### Exercise goal
Continue the Baltimore antiques-shopping article below from its last sentence.

### Excerpted passage
□ □ □ □

Hot On the Antiques Trail

We go in search of 10 very different emporiums you might have overlooked.

By Jessica Leshnoff - December 2009

Hot On the Antiques Trail

We go in search of 10 very different emporiums you might have overlooked.

By Jessica Leshnoff - December 2009

-Photography by Bryan Burris

All summer you gardened. And you mowed.

Then came fall, and there was the raking (and a little more mowing). Now winter is finally upon us, and with it, a chance to take a deep breath and evaluate what's inside our homes instead of outside of them.

For some of us, a trip to IKEA will do. For others, a trip back in time is the only way to go. If you love antiques, Baltimore's a great place to be, and now's the perfect time to set out for a cozy weekend of antiquing.

But with the toll the recession has taken on shopowners large and small, where are Baltimore's coolest antique haunts today? We scouted out a sampling of the very best antique shops the region has to offer, from classic to kitsch, from tiny to warehouse-sized. So pack a lunch and grab a thermos—you're going to be out a while.

□ □ □ □

### Provided material
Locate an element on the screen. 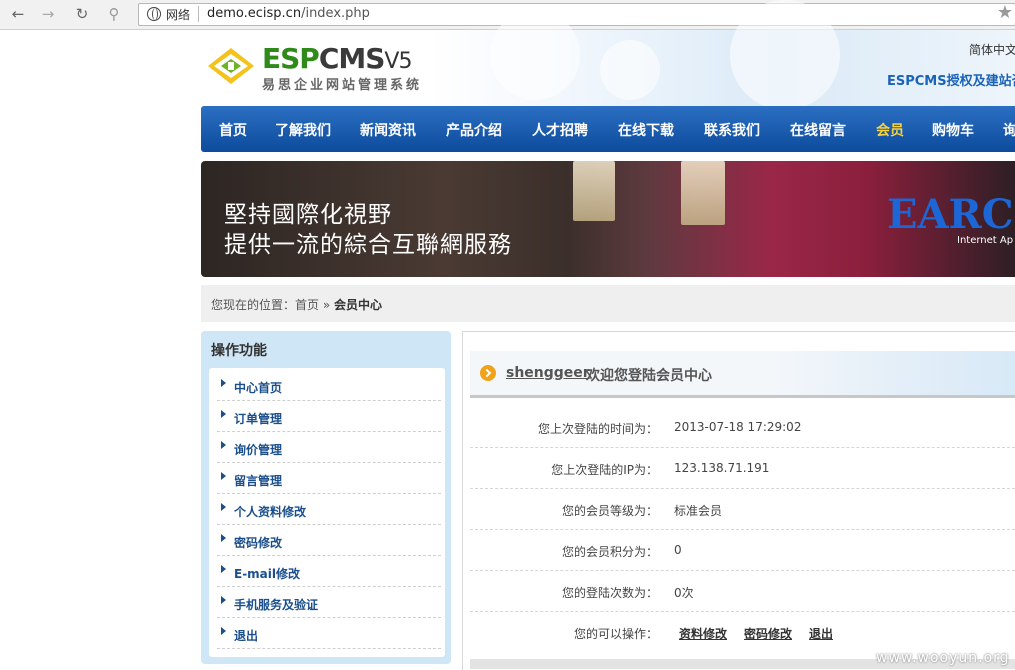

□ □ □ □

### Exercise result
If you love antiques, have a lot of space to fill, and the budget to fill it, there's a good chance the Antique Center at Federal Hill (1220 Key Hwy., 410-625-0182) will get the job done in one fell swoop. Tucked along Key Highway on the edge of Federal Hill, the 10,000-square-foot facility is less of a shop and more of an über-classy warehouse, full of 18th, 19th, and early 20th century Continental, English, and American furniture and accessories. It's easy to see why the place has become a favorite among both Baltimore and Washington, D.C., designers. Not only is the selection fantastic, but shoppers have ample space to step back and evaluate items from afar in homelike settings. Once you discover where it is, you might just kick your antique-loving self for not finding it earlier.  

Hampden's Antique Exchange (3545 Chestnut Ave., 410-532-7000, proves that there's a huge gray area when it comes to antiques. And sometimes that gray area isn't gray at all—it's fuchsia. Or covered in zebra print. It's fitting that the shop—on the A-list of Baltimore's in-the-know antique addicts for more than 25 years—made its new home in the quirky Hampden neighborhood after years in Roland Park. Husband and wife duo Tom and Wesley Finnerty renovated the former row home into a chic venue that mixes old with new—from stately antique arm chairs and blue-and-white porcelain to bold-print throw pillows and cutting-edge lighting fixtures—while keeping it warm and cozy, complete with lush oriental rugs underfoot and the combined scent of its many soy-based candles. If you've ever wondered what it'd be like to throw a little 1909 into your 2009, this shop is a must-see.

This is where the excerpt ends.